O ponto de virada está justamente no avanço de tecnologias que não apenas interpretam ou automatizam, mas que geram novas possibilidades. A IA – sobretudo em sua vertente generativa – começa a cumprir o que durante anos foi um gargalo para modernizações: compreender códigos legados, gerar documentação automática e propor novas soluções. A engenharia reversa, antes cara e arriscada, agora pode ser conduzida com mais agilidade, segurança e menor custo, abrindo caminhos para uma coexistência mais harmoniosa entre o novo e o antigo, explorando o melhor dos dois mundos.
Ainda assim, será que tudo precisa – ou deve – sair do mainframe? A capacidade de processamento massiva de um mainframe não vem apenas da velocidade de seus processadores, mas da sua arquitetura holística que integra hardware especializado, software otimizado, recursos de virtualização, redundância e gerenciamento de recursos de alta precisão, ideal para operações que não toleram latência e possuem alta demanda por processamento. Pense em fraudes bancárias detectadas em milissegundos ou em milhões de transações processadas em tempo real: nesses cenários, as arquiteturas modernas ainda possuem um desafio para alcançar alguns casos de uso.
Por outro lado, no passado, a dependência exclusiva do mainframe, embora essencial para a computação em larga escala, trouxe desvantagens importantes. Os altos custos de aquisição e manutenção limitavam a inovação e o acesso à tecnologia a poucas grandes organizações. A arquitetura monolítica tornava a adaptação e integração de novas tecnologias lentas e caras, inibindo a agilidade e a inovação disruptiva. Em resumo, apesar de seu papel fundamental, a centralização total no mainframe resultou em barreiras de custo, lentidão na inovação e desafios de interoperabilidade, que só foram superados com o surgimento de novas arquiteturas, como a computação distribuída e a nuvem.
Empresas que têm sucesso nessa jornada entendem que sair totalmente do mainframe – quando realmente necessário – exige mais do que uma decisão tecnológica: trata-se de um projeto estratégico, que envolve áreas de negócio, cultura organizacional e gestão do conhecimento. A modernização possível e desejável não deve ser encarada como uma ruptura tecnológica isolada, mas como uma estratégia corporativa. Os que tratam o abandono do mainframe como um projeto puramente de TI tendem a falhar. É necessário um olhar transversal, que envolva áreas de negócio, inovação e gestão de pessoas – até porque há uma lacuna crescente de profissionais especializados em linguagens como COBOL, e a formação desses talentos não vem mais do meio acadêmico. Empresas que investem em formar internamente esses perfis ganham não apenas conhecimento, mas fidelidade.

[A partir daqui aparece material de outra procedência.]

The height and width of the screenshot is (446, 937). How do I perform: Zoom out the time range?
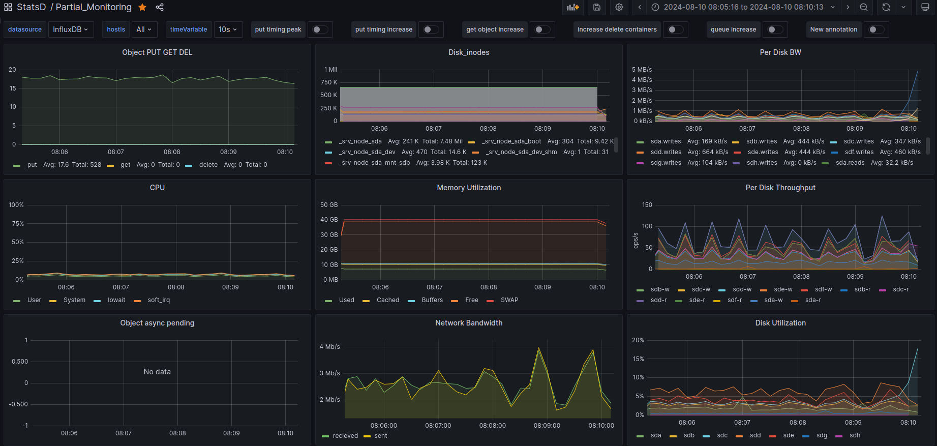point(864,7)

É aí que entra um novo vetor de transformação: a IA híbrida, que integra sistemas baseados em regras com aprendizado de máquina e IA Generativa, redefinindo operações críticas como DevSecAIOps. A capacidade de prever e evitar falhas, de identificar anomalias em tempo real e de automatizar manutenções coloca o mainframe como parte de arquiteturas resilientes e altamente responsivas – justamente o tipo de robustez que o mundo digital exige. A máxima “traga a IA até o dado, e não o dado até a IA” nunca fez tanto sentido.